▸ **Task to carry out**
From the records below, transcribe exactly the lines that begin at the line with "How do I perform: Click the link" and end at the line with "Screen dimensions: 550x507", both included.

▸ **Record set**
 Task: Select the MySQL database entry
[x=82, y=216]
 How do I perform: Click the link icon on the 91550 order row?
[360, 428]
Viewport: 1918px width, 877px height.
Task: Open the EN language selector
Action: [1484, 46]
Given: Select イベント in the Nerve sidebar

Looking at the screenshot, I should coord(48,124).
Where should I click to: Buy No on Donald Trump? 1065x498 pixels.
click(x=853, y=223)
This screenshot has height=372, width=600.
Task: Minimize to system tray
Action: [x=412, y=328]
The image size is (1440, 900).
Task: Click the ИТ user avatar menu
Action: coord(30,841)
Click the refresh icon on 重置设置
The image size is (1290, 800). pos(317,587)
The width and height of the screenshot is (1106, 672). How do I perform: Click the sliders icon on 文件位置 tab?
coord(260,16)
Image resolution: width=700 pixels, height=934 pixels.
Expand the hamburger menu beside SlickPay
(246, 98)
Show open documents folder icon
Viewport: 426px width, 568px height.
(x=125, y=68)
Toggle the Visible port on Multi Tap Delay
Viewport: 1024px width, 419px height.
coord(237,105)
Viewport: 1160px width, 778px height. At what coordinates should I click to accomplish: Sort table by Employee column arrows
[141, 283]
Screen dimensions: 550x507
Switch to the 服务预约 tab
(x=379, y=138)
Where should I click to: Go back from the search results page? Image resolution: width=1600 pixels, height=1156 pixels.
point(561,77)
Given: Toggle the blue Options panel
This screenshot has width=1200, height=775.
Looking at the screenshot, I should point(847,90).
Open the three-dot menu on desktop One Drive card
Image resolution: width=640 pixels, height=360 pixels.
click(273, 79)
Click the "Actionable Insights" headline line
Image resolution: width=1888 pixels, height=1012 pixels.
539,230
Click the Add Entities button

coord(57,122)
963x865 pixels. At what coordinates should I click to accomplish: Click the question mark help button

▸ **Answer space**
 How do I perform: Click the link icon on the 91550 order row?
[360, 428]
Viewport: 1918px width, 877px height.
Task: Open the EN language selector
Action: [1484, 46]
Given: Select イベント in the Nerve sidebar

Looking at the screenshot, I should coord(48,124).
Where should I click to: Buy No on Donald Trump? 1065x498 pixels.
click(x=853, y=223)
This screenshot has height=372, width=600.
Task: Minimize to system tray
Action: [x=412, y=328]
The image size is (1440, 900).
Task: Click the ИТ user avatar menu
Action: coord(30,841)
Click the refresh icon on 重置设置
The image size is (1290, 800). pos(317,587)
The width and height of the screenshot is (1106, 672). How do I perform: Click the sliders icon on 文件位置 tab?
coord(260,16)
Image resolution: width=700 pixels, height=934 pixels.
Expand the hamburger menu beside SlickPay
(246, 98)
Show open documents folder icon
Viewport: 426px width, 568px height.
(x=125, y=68)
Toggle the Visible port on Multi Tap Delay
Viewport: 1024px width, 419px height.
coord(237,105)
Viewport: 1160px width, 778px height. At what coordinates should I click to accomplish: Sort table by Employee column arrows
[141, 283]
Screen dimensions: 550x507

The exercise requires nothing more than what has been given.